Quantification of Lignin Formation in Almond Bark in Response to Wounding and Infection by Phytophthora Species. M. A. Doster, Graduate research assistant, Department of Plant Pathology, University of California, Davis 95616, Present address: Department of Plant Pathology, Cornell University, Ithaca, NY 14853; R. M. Bostock, Associate professor, Department of Plant Pathology, University of California, Davis 95616. Phytopathology 78:473-477. Accepted for publication 21 October 1987. Copyright 1988 The American Phytopathological Society. DOI: 10.1094/Phyto-78-473.

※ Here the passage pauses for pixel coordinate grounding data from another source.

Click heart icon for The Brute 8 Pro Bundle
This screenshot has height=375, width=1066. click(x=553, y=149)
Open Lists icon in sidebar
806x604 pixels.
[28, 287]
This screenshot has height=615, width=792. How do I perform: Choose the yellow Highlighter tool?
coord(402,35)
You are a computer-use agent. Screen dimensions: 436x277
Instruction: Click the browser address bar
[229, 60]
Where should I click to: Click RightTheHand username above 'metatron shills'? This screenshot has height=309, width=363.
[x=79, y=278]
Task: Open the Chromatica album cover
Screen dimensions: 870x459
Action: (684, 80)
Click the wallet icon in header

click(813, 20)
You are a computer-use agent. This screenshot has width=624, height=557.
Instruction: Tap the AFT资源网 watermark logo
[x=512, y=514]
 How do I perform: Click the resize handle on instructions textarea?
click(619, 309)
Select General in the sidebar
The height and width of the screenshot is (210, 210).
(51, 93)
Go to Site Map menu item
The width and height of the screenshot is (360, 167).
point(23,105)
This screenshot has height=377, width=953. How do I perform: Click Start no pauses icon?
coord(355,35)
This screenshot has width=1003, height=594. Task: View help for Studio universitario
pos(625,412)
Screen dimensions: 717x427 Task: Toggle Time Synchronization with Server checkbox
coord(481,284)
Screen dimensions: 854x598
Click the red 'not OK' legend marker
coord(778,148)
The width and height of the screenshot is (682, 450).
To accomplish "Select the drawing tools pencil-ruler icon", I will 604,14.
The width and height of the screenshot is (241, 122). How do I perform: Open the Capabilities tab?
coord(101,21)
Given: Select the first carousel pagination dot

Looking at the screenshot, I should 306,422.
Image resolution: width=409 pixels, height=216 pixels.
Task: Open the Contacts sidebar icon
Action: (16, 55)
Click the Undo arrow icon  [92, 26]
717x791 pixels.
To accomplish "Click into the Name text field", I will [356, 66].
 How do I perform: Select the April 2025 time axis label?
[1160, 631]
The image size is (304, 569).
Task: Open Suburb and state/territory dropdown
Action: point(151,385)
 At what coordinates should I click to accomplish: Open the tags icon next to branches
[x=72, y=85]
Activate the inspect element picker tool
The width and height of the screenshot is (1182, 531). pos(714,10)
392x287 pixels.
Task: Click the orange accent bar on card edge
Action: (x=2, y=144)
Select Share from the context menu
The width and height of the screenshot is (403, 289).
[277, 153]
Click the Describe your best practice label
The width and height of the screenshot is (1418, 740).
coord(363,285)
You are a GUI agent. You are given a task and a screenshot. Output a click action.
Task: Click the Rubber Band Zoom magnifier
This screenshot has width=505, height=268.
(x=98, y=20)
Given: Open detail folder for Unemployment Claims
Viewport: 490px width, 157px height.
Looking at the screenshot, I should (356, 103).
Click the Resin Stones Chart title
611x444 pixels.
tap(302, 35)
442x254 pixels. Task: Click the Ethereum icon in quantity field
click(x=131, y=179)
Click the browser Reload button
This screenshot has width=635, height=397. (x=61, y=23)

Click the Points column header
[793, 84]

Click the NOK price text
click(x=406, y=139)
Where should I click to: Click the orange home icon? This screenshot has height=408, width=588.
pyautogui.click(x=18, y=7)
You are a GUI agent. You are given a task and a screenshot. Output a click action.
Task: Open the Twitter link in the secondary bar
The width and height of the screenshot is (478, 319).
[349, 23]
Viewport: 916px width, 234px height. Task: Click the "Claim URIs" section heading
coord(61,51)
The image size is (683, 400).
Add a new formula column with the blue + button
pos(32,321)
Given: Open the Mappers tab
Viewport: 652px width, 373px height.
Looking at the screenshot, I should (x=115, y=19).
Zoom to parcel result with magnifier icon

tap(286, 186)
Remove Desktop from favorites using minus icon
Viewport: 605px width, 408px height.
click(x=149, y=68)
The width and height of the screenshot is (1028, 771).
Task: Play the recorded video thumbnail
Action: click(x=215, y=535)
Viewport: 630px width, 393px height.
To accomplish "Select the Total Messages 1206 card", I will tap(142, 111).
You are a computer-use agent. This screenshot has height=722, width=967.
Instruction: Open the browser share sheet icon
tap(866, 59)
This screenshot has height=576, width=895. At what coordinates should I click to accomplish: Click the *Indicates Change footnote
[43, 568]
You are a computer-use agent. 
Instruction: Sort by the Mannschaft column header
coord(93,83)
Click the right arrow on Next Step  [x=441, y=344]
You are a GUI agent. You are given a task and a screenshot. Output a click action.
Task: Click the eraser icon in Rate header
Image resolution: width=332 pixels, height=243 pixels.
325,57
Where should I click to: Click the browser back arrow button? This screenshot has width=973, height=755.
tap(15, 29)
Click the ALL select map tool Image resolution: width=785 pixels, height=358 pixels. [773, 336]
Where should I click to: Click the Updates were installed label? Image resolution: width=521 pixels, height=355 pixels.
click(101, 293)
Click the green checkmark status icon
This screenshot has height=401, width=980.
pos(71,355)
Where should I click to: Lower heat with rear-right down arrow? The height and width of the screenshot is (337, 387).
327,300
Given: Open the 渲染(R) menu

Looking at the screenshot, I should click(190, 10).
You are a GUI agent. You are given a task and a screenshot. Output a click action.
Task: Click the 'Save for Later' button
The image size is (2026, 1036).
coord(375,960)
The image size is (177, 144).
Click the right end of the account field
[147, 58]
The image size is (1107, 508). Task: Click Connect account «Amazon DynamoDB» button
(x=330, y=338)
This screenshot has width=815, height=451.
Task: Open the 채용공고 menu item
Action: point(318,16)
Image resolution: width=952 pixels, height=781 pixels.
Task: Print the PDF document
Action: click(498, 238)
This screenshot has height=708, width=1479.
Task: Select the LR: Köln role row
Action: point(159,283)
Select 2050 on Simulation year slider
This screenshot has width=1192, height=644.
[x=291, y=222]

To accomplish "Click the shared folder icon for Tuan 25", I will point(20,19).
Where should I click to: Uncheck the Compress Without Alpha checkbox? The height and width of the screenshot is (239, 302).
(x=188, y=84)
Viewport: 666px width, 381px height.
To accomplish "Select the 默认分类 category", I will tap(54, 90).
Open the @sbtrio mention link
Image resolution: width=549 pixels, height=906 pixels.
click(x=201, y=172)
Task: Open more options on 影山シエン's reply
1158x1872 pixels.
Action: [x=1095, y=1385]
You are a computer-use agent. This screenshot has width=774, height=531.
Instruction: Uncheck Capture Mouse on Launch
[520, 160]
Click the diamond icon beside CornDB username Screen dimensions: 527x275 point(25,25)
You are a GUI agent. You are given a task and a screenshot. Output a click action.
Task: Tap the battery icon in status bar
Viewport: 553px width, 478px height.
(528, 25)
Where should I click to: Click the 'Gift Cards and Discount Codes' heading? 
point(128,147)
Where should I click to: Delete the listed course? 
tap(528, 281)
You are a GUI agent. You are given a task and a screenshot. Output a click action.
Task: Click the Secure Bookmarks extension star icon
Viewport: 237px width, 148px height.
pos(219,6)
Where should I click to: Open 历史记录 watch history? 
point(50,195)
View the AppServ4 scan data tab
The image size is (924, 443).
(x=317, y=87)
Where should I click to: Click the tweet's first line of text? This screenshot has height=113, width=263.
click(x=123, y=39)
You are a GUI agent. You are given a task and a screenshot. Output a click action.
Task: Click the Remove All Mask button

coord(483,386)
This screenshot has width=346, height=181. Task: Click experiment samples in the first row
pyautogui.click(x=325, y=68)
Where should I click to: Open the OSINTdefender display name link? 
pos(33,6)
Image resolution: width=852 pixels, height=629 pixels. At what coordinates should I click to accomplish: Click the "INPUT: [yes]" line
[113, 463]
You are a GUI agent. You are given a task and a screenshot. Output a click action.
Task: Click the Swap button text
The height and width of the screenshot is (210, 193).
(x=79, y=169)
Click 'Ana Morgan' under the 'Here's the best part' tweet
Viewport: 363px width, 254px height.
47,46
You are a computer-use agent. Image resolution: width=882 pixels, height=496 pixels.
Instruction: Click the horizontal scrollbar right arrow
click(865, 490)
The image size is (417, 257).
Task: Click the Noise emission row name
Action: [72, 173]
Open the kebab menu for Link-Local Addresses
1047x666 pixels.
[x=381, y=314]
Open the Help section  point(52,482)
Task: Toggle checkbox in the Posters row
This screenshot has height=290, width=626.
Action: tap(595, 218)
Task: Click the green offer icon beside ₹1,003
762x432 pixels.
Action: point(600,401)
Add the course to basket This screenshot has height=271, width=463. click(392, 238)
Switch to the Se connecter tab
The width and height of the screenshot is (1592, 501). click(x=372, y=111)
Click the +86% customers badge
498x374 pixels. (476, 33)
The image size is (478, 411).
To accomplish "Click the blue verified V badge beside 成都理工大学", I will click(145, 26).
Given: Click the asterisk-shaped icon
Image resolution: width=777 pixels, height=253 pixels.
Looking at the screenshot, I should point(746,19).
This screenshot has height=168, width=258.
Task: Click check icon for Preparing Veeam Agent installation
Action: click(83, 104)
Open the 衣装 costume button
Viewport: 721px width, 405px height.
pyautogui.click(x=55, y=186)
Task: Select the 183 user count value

A quantitative assay for lignin using thioglycolic acid was adapted for investigating lignification in inner bark tissue of almond trees in response to wounding and infection by several Phytophthora species. One-day-old wounds had 71% more ligninthioglycolic acid (LTGA) than unwounded tissue. LTGA of wounded tissue increased linearly (r2 = 0.95) over the 3-wk period following wounding. Cupric oxide oxidation of LTGA from 2-wk-old wounds confirmed that lignin was produced in response to wounding. The lignin content in variously aged wounds was negatively correlated (r = 1.00) to the length of cankers resulting after inoculation of similarly aged wounds with P. syringae. Substantially more LTGA was detected in the tissue of cankers caused by P. syringae than in nearby healthy tissue. Wounds inoculated with P. syringae, P. hibernalis, and P. cactorum had substantially more LTGA 3 days after inoculation than uninoculated wounds, whereas wounds inoculated with P. infestans, a nonpathogen of almond, had the same amount of lignin as the uninoculated wounds. The deposition of lignin in almond inner bark appeared to be a response to wounding and infection by pathogens.